Este no podía echarse atrás. Cuando uno se ve obligado a buscarse cómplices, fuerza es que tenga confianza en ellos.

—Por otra parte, monseñor, bien veis por el monto de la suma, que no quiero aprovecharme de vos. Muchas serán las penas y pocos los beneficios. Pero quiero favoreceros porque sois hombre poderoso y la amistad de los poderosos es más preciosa que el oro.

Había dicho esto con un acento bonachón, más su ojo izquierdo seguía cerrado.

“Al fin y al cabo el buen hombre tiene razón”, se dijo Juan de Marigny.

Y firmó el recibo.

—A propósito, monseñor —dijo Tolomei—. ¿Sabéis cómo recibió el rey los lebreles que le mandé ayer?

—¡Ah! ¿Cómo? ¿Procede, pues, de vos ese gran lebrel que no lo abandona nunca y al que él llama “Lombardo”?

—¿Lo llama “Lombardo”? Me alegro de saberlo.

El rey es hombre de ingenio —dijo Tolomei, riendo—. Figuraos, monseñor, que ayer por la mañana…

Iba a contar la historia cuando llamaron a la puerta. Apareció un dependiente para anunciar que el conde Roberto de Artois pedía ser recibido.

—Bien, lo veré —dijo Tolomei, despachando con un ademán al dependiente.

Juan de Marigny puso cara de disgusto.

—Preferiría… no encontrarme con él —dijo.

—Claro, claro… —replicó el banquero, con voz suave—. Monseñor de Artois es un gran charlatán.

Agitó una campanilla. Al poco rato, se movió una colgadura y entró en la pieza un joven, vestido con ajustado jubón. Era el muchacho que a la víspera había estado a punto de derribar al rey de Francia.
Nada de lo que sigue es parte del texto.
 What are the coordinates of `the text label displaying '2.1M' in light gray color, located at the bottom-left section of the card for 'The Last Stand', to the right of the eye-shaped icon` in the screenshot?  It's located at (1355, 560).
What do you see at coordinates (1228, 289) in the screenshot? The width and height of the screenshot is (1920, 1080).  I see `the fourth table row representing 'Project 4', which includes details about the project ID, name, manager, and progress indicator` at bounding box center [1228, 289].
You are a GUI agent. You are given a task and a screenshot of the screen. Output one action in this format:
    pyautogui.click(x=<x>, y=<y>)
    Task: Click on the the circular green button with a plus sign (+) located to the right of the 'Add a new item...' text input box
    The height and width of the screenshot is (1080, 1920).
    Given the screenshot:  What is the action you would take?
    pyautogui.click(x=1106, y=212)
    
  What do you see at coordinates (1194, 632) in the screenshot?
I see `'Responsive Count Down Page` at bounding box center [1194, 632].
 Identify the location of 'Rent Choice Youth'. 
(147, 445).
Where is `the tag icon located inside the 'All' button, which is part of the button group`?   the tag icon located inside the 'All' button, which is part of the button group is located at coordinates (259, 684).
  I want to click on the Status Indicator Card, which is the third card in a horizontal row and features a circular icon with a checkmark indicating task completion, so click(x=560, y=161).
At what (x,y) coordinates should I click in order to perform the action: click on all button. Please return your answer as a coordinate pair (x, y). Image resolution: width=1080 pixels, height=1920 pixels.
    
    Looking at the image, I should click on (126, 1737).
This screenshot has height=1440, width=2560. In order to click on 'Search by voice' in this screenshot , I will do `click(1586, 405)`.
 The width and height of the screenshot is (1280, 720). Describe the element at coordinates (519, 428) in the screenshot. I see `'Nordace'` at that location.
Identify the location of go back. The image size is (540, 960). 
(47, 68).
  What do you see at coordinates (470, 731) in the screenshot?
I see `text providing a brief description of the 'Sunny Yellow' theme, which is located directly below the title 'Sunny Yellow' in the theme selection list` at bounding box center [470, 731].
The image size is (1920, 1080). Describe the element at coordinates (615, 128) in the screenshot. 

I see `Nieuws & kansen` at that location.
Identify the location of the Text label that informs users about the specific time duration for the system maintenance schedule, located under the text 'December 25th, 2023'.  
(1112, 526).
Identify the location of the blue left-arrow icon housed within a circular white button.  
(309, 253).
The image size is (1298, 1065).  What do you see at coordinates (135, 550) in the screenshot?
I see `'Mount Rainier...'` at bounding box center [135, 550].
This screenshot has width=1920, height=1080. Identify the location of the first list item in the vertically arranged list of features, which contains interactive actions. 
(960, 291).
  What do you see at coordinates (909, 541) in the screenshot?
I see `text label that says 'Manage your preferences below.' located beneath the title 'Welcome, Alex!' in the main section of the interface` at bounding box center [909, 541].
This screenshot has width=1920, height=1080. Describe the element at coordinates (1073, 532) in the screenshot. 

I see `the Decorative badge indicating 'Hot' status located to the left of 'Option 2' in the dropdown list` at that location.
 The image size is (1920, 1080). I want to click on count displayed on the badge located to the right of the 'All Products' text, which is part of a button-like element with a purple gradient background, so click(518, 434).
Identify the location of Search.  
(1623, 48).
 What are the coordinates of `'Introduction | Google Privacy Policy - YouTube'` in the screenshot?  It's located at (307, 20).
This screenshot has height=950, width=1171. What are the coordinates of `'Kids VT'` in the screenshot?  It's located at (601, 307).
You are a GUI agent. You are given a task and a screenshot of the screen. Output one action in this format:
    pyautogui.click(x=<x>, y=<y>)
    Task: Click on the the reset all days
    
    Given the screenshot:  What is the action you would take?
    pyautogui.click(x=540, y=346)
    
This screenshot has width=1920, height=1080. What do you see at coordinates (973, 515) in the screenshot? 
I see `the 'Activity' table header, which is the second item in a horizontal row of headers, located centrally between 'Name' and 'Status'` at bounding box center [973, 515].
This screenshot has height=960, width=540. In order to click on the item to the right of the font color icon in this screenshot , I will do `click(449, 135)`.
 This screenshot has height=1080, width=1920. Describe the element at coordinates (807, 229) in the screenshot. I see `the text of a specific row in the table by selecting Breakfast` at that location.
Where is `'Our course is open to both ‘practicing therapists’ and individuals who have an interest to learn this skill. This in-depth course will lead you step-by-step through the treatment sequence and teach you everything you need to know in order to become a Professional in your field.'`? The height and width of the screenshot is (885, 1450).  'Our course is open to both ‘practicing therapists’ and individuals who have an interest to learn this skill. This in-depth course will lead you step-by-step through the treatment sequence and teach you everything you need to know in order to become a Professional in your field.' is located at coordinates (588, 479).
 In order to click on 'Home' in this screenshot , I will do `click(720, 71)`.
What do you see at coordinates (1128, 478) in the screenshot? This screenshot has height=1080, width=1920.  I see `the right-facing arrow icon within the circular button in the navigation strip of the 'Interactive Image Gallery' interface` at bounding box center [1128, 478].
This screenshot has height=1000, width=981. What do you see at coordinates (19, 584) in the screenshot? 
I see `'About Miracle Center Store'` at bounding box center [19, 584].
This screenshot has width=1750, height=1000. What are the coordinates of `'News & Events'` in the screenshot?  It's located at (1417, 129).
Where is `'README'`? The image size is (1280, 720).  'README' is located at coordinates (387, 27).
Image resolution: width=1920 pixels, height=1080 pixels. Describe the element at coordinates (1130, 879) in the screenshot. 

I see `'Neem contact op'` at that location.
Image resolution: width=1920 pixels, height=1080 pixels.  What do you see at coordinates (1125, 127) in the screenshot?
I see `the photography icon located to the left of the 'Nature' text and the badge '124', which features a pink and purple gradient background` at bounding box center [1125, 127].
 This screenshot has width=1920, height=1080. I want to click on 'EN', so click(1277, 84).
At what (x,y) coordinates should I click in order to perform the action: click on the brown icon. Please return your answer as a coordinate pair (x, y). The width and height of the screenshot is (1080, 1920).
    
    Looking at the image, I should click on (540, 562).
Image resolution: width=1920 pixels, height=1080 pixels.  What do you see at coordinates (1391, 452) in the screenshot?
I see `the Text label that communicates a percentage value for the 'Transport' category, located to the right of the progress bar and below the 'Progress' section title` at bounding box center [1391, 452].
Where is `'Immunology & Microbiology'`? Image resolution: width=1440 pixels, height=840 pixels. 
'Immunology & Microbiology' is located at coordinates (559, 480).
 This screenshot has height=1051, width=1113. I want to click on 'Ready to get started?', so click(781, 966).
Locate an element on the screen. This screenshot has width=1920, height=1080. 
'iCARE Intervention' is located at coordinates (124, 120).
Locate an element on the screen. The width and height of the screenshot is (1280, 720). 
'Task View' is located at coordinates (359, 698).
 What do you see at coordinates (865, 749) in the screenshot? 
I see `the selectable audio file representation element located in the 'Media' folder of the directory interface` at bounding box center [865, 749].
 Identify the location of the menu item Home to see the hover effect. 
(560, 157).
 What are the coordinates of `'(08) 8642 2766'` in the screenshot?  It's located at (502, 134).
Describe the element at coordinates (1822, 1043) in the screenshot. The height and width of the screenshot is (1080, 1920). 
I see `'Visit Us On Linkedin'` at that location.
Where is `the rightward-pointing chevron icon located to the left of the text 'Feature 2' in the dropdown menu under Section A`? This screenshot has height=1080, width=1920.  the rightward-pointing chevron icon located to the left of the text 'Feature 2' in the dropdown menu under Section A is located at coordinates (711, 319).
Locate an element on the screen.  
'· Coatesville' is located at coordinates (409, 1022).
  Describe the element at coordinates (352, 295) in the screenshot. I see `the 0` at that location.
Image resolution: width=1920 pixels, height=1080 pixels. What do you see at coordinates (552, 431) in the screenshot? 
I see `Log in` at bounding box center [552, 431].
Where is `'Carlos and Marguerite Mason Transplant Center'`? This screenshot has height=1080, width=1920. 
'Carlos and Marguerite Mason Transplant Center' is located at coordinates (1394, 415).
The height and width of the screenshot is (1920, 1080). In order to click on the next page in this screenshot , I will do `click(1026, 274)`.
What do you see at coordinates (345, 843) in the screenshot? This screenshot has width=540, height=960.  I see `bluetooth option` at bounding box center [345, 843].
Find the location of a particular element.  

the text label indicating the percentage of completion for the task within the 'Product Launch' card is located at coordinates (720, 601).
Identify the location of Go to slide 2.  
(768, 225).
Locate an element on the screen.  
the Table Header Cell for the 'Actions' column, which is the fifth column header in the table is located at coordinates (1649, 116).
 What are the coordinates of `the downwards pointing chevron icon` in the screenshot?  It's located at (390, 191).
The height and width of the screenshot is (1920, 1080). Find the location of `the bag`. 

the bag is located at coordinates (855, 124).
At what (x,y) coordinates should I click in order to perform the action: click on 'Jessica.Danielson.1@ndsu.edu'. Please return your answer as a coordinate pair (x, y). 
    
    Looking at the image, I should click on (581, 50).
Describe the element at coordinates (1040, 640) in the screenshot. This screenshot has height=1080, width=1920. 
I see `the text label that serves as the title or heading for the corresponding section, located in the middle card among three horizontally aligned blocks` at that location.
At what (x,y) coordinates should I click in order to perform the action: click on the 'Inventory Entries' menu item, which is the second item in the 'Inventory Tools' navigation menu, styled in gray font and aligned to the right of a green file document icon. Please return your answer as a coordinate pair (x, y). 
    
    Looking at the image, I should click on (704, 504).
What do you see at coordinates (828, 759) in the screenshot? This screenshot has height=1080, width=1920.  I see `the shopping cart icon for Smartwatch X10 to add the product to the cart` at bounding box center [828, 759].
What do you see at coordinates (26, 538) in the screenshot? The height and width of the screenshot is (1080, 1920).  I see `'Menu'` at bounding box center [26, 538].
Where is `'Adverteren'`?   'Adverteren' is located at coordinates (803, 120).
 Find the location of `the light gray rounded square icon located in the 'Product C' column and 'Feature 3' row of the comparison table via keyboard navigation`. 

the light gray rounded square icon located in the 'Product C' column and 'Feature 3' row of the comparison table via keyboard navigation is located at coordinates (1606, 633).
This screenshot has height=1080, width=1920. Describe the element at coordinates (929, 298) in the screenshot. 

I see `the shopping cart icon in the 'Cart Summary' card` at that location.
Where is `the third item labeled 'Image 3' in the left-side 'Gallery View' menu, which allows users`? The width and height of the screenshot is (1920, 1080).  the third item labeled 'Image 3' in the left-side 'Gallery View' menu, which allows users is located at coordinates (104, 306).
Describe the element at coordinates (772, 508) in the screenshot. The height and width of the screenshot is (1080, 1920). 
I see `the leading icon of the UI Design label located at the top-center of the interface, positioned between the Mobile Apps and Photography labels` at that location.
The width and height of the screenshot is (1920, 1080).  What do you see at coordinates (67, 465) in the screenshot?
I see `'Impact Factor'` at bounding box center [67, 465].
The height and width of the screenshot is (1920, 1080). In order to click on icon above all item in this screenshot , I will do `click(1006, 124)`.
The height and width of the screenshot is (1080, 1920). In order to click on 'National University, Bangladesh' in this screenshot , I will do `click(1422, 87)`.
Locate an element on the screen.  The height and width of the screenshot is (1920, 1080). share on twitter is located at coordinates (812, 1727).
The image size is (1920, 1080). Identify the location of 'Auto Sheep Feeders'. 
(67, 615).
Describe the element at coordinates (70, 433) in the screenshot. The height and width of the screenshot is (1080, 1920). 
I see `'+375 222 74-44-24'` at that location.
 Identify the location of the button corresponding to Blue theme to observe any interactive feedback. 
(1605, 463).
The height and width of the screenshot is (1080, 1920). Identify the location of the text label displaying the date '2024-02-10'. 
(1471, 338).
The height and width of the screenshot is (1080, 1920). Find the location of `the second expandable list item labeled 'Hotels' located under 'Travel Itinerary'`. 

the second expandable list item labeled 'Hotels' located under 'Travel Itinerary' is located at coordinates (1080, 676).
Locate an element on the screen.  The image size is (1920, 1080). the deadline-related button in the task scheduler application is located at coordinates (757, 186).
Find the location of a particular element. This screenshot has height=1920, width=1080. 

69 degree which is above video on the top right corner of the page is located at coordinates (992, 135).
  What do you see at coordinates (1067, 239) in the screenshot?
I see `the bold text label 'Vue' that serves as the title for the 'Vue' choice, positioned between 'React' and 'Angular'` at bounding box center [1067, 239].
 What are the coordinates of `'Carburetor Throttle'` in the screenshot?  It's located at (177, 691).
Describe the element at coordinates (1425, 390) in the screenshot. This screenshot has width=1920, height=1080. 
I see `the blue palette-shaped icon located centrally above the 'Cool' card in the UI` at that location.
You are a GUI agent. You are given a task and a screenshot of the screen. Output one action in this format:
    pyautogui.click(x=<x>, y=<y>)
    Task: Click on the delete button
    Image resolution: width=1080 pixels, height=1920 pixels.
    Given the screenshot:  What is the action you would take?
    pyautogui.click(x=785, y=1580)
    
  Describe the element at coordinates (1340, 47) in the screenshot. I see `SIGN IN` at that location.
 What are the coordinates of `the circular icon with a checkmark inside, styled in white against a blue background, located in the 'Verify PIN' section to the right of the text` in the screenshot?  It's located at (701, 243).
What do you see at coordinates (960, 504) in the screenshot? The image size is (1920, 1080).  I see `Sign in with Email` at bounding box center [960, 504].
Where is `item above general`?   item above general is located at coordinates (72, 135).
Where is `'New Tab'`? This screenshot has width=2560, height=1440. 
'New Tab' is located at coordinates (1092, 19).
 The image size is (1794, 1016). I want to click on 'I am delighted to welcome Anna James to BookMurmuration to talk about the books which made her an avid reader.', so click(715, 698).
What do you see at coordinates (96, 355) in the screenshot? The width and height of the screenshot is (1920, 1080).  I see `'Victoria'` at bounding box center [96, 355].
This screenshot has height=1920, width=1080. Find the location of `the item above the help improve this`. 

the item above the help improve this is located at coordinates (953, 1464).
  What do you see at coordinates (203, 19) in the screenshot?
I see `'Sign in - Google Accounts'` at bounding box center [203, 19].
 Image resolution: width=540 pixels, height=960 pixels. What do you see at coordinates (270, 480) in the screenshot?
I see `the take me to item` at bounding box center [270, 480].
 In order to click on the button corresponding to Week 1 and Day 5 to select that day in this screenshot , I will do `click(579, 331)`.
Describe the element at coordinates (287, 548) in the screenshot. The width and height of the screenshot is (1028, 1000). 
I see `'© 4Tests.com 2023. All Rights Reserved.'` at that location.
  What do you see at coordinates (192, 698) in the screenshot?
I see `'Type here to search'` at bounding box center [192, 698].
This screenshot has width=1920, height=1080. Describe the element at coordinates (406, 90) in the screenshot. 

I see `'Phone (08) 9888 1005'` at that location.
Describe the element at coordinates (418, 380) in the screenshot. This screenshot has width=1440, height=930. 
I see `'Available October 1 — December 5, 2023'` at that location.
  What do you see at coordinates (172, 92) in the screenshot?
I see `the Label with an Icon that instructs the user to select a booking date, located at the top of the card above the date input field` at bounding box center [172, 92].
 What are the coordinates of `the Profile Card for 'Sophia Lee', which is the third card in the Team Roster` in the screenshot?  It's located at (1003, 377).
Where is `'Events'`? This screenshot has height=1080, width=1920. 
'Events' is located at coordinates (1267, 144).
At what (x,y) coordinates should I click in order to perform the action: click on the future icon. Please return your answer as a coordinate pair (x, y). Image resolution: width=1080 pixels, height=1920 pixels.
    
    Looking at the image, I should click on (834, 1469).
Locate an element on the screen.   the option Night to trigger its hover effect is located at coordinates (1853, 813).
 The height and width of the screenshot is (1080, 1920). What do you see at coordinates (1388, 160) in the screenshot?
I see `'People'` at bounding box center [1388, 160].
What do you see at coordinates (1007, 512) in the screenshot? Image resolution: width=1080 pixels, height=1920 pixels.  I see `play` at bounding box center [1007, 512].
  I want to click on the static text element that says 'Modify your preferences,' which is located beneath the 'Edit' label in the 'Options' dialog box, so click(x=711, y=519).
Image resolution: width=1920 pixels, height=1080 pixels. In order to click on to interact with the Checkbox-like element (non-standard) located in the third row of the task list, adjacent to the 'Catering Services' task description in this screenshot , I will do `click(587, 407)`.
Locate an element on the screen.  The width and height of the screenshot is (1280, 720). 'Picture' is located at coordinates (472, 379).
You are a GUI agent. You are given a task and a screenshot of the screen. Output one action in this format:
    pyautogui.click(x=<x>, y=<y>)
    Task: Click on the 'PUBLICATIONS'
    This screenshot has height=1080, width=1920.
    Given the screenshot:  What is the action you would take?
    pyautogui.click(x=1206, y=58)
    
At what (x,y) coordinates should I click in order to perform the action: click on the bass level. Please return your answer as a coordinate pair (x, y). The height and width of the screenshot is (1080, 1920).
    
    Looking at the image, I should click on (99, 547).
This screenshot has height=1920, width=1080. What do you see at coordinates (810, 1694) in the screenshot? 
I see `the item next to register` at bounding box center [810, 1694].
—Sobrino mío —le dijo el banquero—, acompaña a monseñor sin pasar por la galería, cuidando de que no se encuentre con nadie. Y llévale esto hasta la calle —agregó, poniéndole las bolsas de oro en los brazos—. ¡Hasta la vista, monseñor!

Maese Spinello Tolomei hizo una profunda reverencia para besar la amatista que el prelado lucía en in dedo. Luego apartó la colgadura.

Cuando Juan de Marigny hubo salido, el banquero de Siena volvió a su mesa, tomó el recibo que el otro había firmado y lo plegó cuidadosamente.

—¡Coglione!
—murmuró—.
Vanesio, ladro, ma sopratutto coglione.
(Vanidoso, ladrón, pero sobre todo majadero)

Ahora su ojo izquierdo estaba abierto. Metió el documento en el cajón y salió a recibir al otro visitante.